Exercise requirements:
(A) In the reflection on the film Conclave, which actor plays Cardinal Lawrence?
(B) Using the reflection on the film Conclave, decide whether each statement agrees with it: (i) The film is based on a 2016 novel by Robert Harris. (ii) Cardinal Tedesco comes from Milan. (iii) Stanley Tucci plays Bellini. For each, answer yes or no and quote the words from the reflection that decide it.
(C) Carry on the reflection on the film Conclave from the point where it stops.

Provided text:
((

Sequestered: The art of self-discovery might be no more than facing up to being locked-in with your own doubts & uncertainty . A reflection after seeing Edward Berger’s film Conclave. [The film is directed by Edward Berger and written by Peter Straughan, based on the 2016 novel by Robert Harris].

There is a truly impressive moment – of acting, cinematography and film direction – where as a result of a terrorist car-bomb outside the Vatican (one of the series of terrorist incidents we shall find later that are shaking the whole globe as the cardinals sit in judgement of their own souls), a hole is blown through the fabric of the building (maybe even just a stained window, and a shaft of light falls in on the secreted proceedings. The proceedings are those of a conclave that would elect a new father figure, a Papa or Pope, to lead, guide and represent them down to their innermost being. The shaft seems to fall on Cardinale (the Italian form of the role feels better to quote than the English) Lawrence (played by Ralph Fiennes), Dean of that conclave. He is a man riddled with doubt and uncertainty, but defending these as being themselves the pillars upholding a more true form of faith than arrogant self-belief in the unchallengeable rightness of a centuries old institution of Catholic faith, represented in this film by the Venetian Cardinale Tedesco (brilliantly embodied by Sergio Castellitto).

Tedesco is old school – he believes in the unshakeable rightness of the Catholic Faith and the need to uphold its dogmas and even its prejudices, against other faiths – notably and most in focus Islam, which is associated for him with the terror plot in the film, and tolerances of human diversity beyond the norm. He is the candidate for Pope the modernisers fear most (best represented by Bellini (Stanley Tucci truly magnificent in that role) and who had rejoiced in the contemporary wisdoms of the old Pope, but now dead as the film starts. Cardinale Tremblay is a possible contender who might suit the modernisers, if only with some trepidation on the latter’s part at the man’s subtlety in the seeking of the Papacy.

))

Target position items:
((

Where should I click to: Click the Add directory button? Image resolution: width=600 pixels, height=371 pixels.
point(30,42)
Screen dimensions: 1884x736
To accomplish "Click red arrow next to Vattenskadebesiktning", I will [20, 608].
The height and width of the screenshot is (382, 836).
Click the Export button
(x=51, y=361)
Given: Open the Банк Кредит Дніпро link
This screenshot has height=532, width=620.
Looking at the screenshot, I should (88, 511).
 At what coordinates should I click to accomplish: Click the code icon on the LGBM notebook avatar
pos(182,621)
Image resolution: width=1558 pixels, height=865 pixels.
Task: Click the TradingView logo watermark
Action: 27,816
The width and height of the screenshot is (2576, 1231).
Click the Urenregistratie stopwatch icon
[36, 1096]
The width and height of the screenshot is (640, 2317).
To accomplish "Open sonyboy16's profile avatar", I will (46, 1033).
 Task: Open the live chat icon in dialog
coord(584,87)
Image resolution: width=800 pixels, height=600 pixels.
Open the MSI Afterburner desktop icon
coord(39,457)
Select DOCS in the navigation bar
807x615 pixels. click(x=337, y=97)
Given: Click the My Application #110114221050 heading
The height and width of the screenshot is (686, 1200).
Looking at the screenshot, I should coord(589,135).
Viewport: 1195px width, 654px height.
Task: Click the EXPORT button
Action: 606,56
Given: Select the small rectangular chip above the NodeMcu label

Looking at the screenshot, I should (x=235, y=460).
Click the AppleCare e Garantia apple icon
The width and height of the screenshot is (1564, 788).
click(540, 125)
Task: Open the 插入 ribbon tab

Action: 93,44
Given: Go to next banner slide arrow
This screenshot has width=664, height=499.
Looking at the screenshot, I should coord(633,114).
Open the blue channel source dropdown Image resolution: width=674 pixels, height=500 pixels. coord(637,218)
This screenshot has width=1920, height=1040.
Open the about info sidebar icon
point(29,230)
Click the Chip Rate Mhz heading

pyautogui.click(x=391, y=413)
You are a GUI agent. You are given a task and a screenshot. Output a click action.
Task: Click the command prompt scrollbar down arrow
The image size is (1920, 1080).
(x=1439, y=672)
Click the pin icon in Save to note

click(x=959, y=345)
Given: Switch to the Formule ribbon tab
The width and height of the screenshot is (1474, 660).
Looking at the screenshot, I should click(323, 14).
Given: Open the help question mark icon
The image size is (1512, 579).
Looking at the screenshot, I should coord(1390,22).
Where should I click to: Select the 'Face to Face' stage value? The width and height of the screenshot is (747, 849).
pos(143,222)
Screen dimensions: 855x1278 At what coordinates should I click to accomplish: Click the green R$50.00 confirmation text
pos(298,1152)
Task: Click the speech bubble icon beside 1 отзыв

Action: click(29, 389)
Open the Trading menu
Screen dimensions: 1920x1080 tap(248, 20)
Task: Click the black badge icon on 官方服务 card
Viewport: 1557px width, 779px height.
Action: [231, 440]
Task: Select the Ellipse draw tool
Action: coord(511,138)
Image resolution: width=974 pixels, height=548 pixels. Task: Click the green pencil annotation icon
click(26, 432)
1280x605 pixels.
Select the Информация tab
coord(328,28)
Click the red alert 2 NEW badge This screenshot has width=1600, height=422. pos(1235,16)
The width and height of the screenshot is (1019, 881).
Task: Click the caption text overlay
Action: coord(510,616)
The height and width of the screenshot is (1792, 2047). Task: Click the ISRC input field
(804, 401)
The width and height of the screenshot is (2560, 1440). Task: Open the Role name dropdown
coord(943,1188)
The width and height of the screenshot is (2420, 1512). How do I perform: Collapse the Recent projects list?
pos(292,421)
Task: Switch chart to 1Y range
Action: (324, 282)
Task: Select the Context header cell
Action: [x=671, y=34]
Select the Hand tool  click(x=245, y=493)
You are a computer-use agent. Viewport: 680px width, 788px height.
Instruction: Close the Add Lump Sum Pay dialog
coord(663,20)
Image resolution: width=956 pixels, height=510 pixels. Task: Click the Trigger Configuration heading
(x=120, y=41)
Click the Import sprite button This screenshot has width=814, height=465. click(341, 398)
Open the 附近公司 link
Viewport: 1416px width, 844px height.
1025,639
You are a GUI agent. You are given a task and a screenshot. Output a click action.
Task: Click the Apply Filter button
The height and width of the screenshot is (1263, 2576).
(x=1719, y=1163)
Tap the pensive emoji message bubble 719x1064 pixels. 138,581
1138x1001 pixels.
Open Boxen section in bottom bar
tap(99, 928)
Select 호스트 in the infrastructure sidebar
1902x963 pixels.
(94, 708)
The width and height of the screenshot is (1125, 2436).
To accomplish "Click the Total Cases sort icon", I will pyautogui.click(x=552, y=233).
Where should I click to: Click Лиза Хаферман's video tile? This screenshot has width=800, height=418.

))

Outputs in order:
(A) Ralph Fiennes

(B)
(i) Yes: "based on the 2016 novel by Robert Harris"
(ii) No: "the Venetian Cardinale Tedesco"
(iii) Yes: "Bellini (Stanley Tucci truly magnificent in that role)"

(C)
Against him the other obvious candidate is Cardinale Adeyemi. Adeyemi is a crucial role but one that underlines in the main the mechanisms by which black Catholics are rendered invisible outside of Africa in the Church. Tremblay destroys his credibility by ensuring the presence of a nun, once a secret lover of Adeyemi and the mother, perhaps, of his child, at the conclave. Tremblay blames the act on the dead Pope, for he cannot speak on the matter. To see Lucian Msamati, fresh after seeing him in Waiting for Godot on the live stage (see the link here for the blog) underlined this actor’s brilliance for me but also the deficiencies in the roles the film industry throws up for great black actors. Cardinale Adeyemi is there mainly to be destroyed, and perhaps (in the message of the film – for good reasons. The liberals in the conclave (Bellini in particular) see his views on homosexuality making him more as feared by them politically as Tedesco and with no hope for the papal role in the modern church had ‘he not been black’ as Father Bellini says to the Dean of conclave, as a sympathetic friend. The inbuilt tokenism of the appearance of black actors talks through this coincidence of story and casting.

Tremblay destroys Adeyemi and is destroyed in turn. His sin – simony, the act of buying or selling church office – but his corruption goes perhaps much deeper for we never know how true is self-defences are. John Lithgow is suitably subtle in that role. His searching for greatness he feels h deserves is brilliantly and fairly represented, his degradation at the film’s end, even more so. His role underlies the fact that the most sequestered, the most locked-in of judgments is not that of a papal conclave, locked behind huge medieval doors to decide on a fit representative but those things decided behind the closure of human souls in human bodies.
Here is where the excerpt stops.